You cant compare Crysis 3 against Far Cry 4 graphics . Far Cry 4 is a large open world , you have to make compromises to make the game look good and at the same tame running good . If Far Cry 4 with its huge open world would be based on crysis 3 engine noone could play it . I like em both far cry 4 and crysis 3 graphics whise and to be perfectly honest with you so far i had more "this looks great" moments on far cry 4 then when i first played crysis 3 . But the water looks ridicolously bad in far cry 4 . Am i wrong or did it even looked better in Far Cry 3 ?


----------



## hanzy

Just picked this up.

I gotta say, I am really happy with the performance.
Any form of MSAA or TXAA is a serious FPS killer though. Running the "Nvidia" setting with AA turned down to SMAA, average around 70-80 FPS, MSAA 4 drops me to average 50-55, and TXAA is close enough.
IQ overall is pretty damn good.


----------



## xCamoLegend

Quote:


> Originally Posted by *MK3Steve*
> 
> You cant compare Crysis 3 against Far Cry 4 graphics . Far Cry 4 is a large open world , you have to make compromises to make the game look good and at the same tame running good . If Far Cry 4 with its huge open world would be based on crysis 3 engine noone could play it . I like em both far cry 4 and crysis 3 graphics whise and to be perfectly honest with you so far i had more "this looks great" moments on far cry 4 then when i first played crysis 3 . But the water looks ridicolously bad in far cry 4 . Am i wrong or did it even looked better in Far Cry 3 ?


Just because a game is open world doesn't make it more demanding. Maybe on RAM but level of detail scaling and streaming make it maybe slightly more demanding than a level based game for the GPU. It's not like it's rendering the entire screen in full detail.

CPU side it's probably a lot more demanding though and looking at the threading in Far Cry 4, it's more demanding than it should be. 1 core pegged @ 100% and the others are barely working.


----------



## MK3Steve

Quote:


> Originally Posted by *xCamoLegend*
> 
> Just because a game is open world doesn't make it more demanding. Maybe on RAM but level of detail scaling and streaming make it maybe slightly more demanding than a level based game for the GPU. It's not like it's rendering the entire screen in full detail.
> 
> CPU side it's probably a lot more demanding though and looking at the threading in Far Cry 4, it's more demanding than it should be. 1 core pegged @ 100% and the others are barely working.

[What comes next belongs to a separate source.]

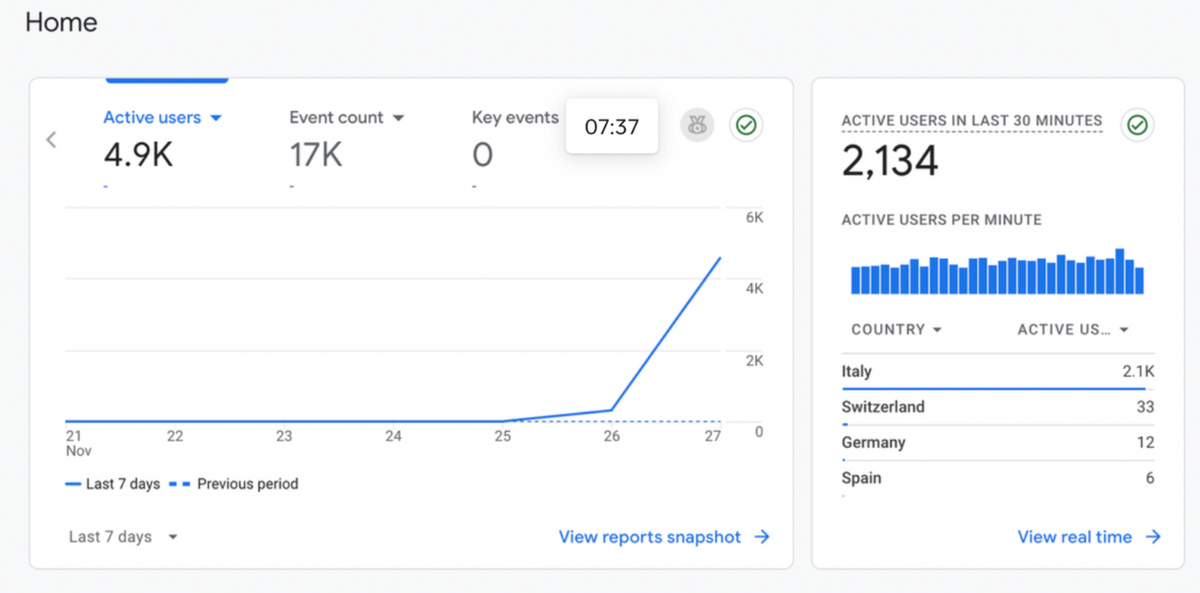Click green checkmark icon in realtime card
Viewport: 1200px width, 593px height.
point(1137,125)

Of course creating a propper engine for an open world title is harder and more demanding then creating a engine for corridor levels like crysis 3 .


----------



## Systemlord

Quote:


> Originally Posted by *MK3Steve*
> 
> Of course creating a propper engine for an open world title is harder and more demanding then creating a engine for corridor levels like crysis 3 .


Anyone notice how Crysis games got progressively lower scores as each title was release? Crysis scored 98%, Crysis 2 89% and all I know is Crysis 3 was even lower, the consoles development took the Crysis engine more towards a corridor game. Gone was the open worlds.


----------



## gtarmanrob

i got my copy today and started playing. really impressed with it so far. im running everything on Ultra @ 2560x1140, with 144hz, and TXAA2. definitely notice few slow downs but nothing game breaking. if i back off the AA to FXAA or something should breeze through it.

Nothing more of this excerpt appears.